- PROBLEM DESCRIPTION:
Every line of the material below that contains the string "beside" must appear in the answer.

- INFORMATION:
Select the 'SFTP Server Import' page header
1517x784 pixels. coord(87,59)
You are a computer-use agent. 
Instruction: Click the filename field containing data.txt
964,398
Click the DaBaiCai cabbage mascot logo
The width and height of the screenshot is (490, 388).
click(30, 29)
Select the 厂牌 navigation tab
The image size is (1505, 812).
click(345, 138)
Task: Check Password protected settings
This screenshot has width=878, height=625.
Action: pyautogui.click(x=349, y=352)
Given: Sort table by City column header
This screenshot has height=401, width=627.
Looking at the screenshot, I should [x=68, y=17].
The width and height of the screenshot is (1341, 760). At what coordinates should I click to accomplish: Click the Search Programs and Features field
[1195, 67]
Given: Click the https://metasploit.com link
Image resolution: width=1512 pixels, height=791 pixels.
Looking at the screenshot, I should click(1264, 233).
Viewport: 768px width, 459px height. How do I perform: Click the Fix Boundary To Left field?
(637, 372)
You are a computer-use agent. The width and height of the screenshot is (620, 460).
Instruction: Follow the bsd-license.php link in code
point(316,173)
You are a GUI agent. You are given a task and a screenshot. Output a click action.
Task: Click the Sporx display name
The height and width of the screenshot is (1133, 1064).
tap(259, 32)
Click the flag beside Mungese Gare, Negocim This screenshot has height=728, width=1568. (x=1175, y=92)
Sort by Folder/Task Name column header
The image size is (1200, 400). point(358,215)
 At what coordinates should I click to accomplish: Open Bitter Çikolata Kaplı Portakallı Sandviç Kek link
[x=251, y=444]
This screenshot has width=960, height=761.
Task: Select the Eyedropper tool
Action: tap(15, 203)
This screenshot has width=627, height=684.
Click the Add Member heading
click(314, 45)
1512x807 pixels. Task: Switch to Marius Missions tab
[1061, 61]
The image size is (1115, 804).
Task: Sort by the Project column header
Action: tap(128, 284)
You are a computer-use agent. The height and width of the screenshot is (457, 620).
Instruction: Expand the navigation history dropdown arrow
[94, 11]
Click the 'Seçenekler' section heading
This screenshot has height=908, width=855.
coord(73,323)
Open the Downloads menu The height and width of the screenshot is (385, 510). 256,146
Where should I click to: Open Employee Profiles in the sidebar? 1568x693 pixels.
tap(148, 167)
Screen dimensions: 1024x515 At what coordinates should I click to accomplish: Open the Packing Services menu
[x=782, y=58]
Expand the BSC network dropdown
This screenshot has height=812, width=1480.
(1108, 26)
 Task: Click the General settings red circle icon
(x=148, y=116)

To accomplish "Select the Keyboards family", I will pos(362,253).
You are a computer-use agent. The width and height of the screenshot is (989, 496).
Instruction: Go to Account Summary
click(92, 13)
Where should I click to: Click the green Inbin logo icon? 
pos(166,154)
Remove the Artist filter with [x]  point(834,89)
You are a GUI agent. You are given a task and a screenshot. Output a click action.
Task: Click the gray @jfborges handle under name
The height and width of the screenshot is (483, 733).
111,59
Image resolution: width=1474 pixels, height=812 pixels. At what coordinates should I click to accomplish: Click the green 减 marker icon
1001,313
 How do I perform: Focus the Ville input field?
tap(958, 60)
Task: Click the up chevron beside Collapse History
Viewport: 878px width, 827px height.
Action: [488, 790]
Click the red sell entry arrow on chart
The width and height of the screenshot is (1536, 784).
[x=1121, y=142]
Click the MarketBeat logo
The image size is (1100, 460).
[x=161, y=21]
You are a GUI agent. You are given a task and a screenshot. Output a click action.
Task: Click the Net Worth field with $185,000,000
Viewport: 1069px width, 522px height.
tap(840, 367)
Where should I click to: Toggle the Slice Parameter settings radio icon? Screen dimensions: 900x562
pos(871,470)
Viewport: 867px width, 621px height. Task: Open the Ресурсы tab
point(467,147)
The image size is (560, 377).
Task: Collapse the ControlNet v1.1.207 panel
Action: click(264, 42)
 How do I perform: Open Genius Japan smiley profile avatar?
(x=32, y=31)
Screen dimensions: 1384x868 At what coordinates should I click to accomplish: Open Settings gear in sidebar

- EXPECTED OUTPUT:
Click the flag beside Mungese Gare, Negocim This screenshot has height=728, width=1568. (x=1175, y=92)
Task: Click the up chevron beside Collapse History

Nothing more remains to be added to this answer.